I’m a Tampa boy; I grew up loving cigars. Some of the best cigars in the world were made in Tampa between 1885 and 1950 or so, not so much after that. My old man was a cigar smoker; good enough for me. He would smoke them driving in the car with the windows rolled up. That’ll get you acclimated; or addicted. Take your pick. That’s me up there, 1967, or so, in my grandfather’s house in Tampa, getting ready to stick my head out the window with this beautiful stogie in my teeth. I used to smoke cigars under the table at Columbia Restaurant in Ybor City when I was seven or eight; and later played Canasta with Baby Siconi and the Trafficanti boys (sore losers.) Cuban coffee all night and hit fifth grade in the morning with a butt still in my teeth.

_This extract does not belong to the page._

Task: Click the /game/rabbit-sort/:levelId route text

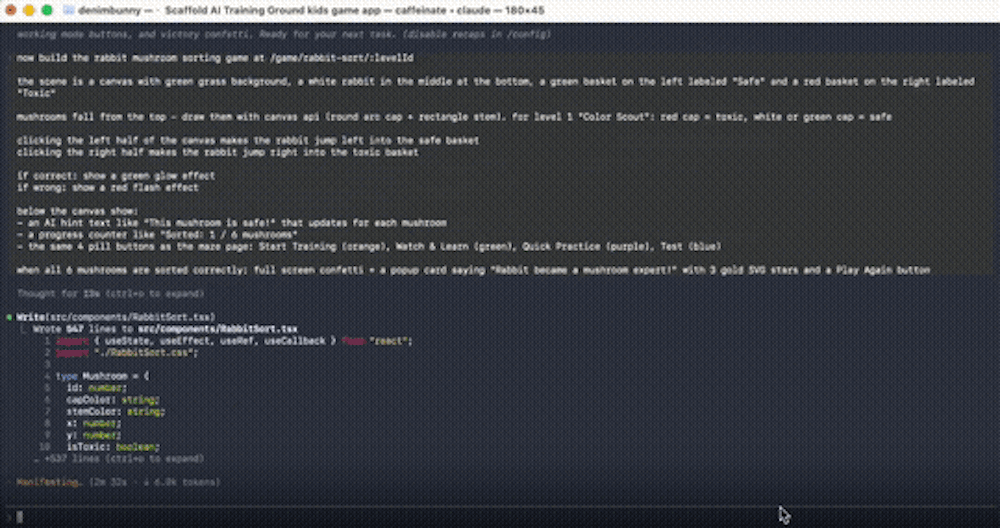Action: tap(342, 58)
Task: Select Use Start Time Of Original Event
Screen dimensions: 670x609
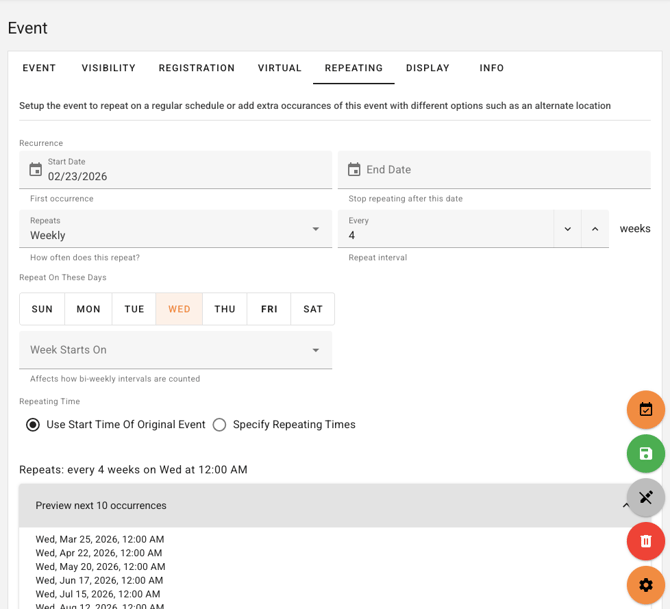Action: 33,425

I laid off in high school to run track for a while, but picked it up again in college, along with Camels, an admittedly poor substitute, but a good buzz, until something better came along. I became a musician, sticking the cigarette when I played, up in the gears above the nut. Very cool. A smoke would last about a song and a half that way, then you’d light another, puff it a little between tunes, then stick it up in the strings again. No great harm.
Here’s the point: and I will hold to this tooth and nail as long as I live– the greatest feeling in the world, better than food, sex, sunsets, sunrises, babies, puppies, drinking, not drinking– is finding a cigarette in the corner of a pack you were certain was empty. Say what you will, you don’t have anything to compare with that, but that. If you don’t have that, you’ve missed something big.
But I’ve given that up, and I miss it. Siding with caution for years now, it’s just the occasional cigar in the open so as not to offend the sensitive. Padron, Fuente, Cohiba; tropical breezes and the sound of surf; a little gin and tonic to hold off the malaria; cigar smoke runs deep and sweet; generations of images. It goes with the territory. No apologies.